EXERCISE TASK – Copy each of the entries below exactly as it appears, leaving out any pictures.

Entries from a data collection –

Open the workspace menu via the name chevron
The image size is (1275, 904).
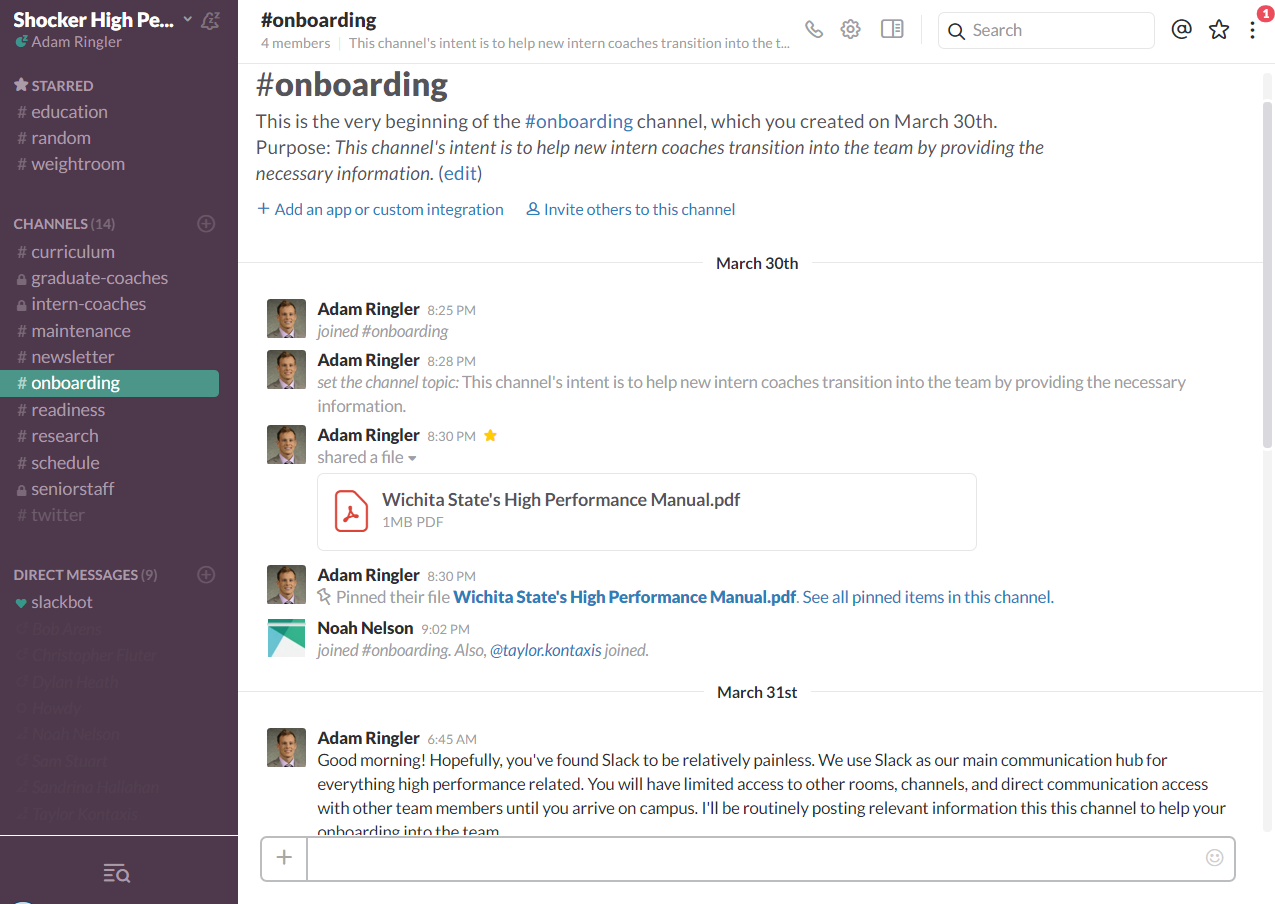tap(187, 18)
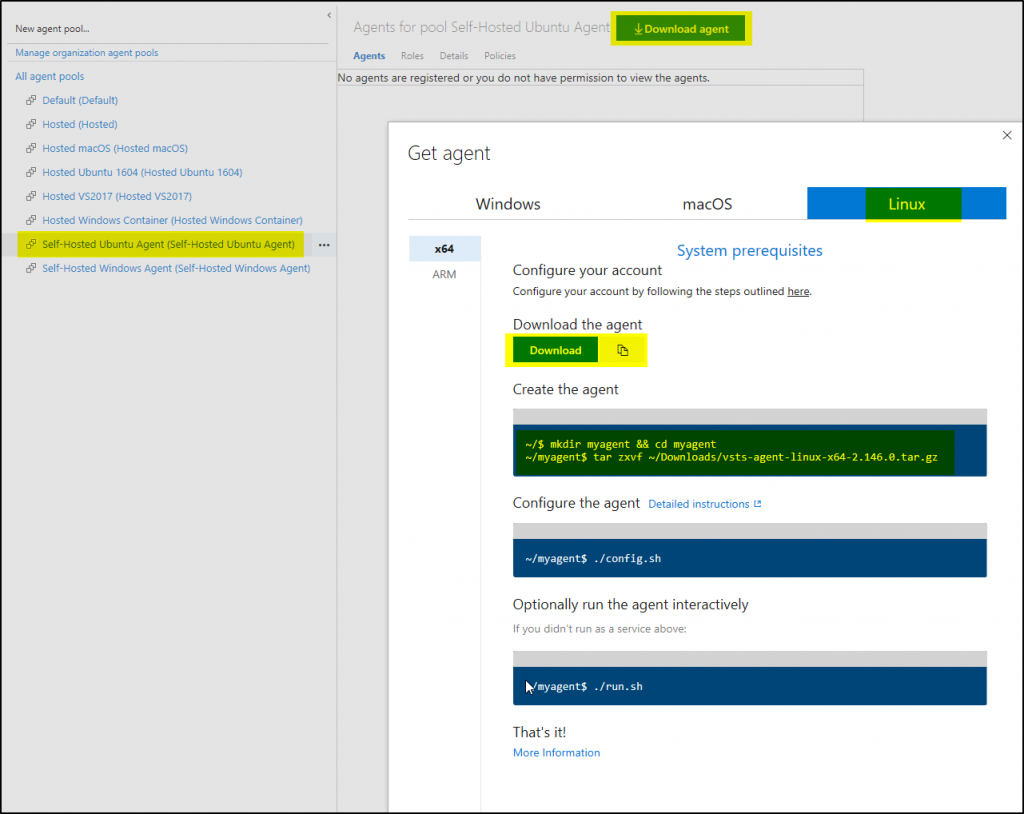The height and width of the screenshot is (814, 1024).
Task: Collapse the agent pools sidebar with the chevron
Action: (x=328, y=15)
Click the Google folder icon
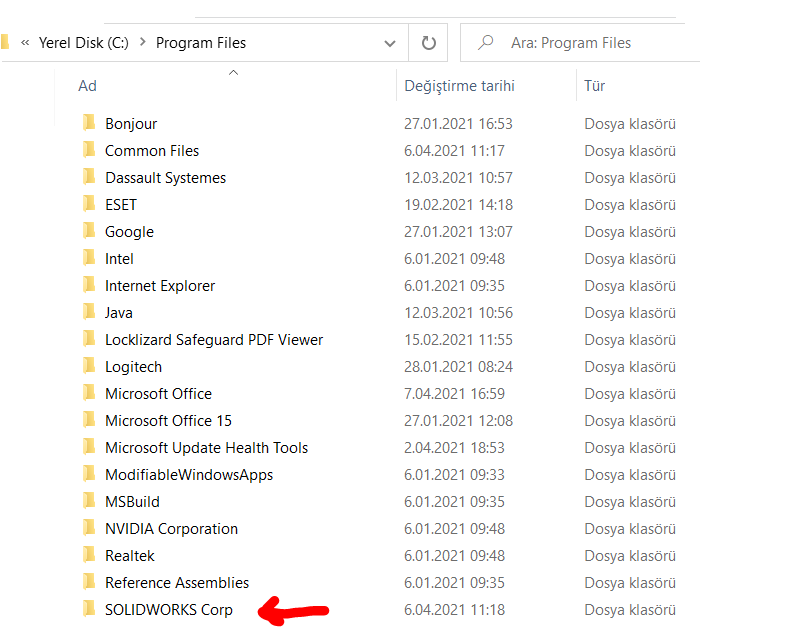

SOLUTION –
Open the workspace menu via the name chevron
The image size is (1275, 904).
tap(187, 18)
The height and width of the screenshot is (814, 1024).
Task: Collapse the agent pools sidebar with the chevron
Action: (x=328, y=15)
Click the Google folder icon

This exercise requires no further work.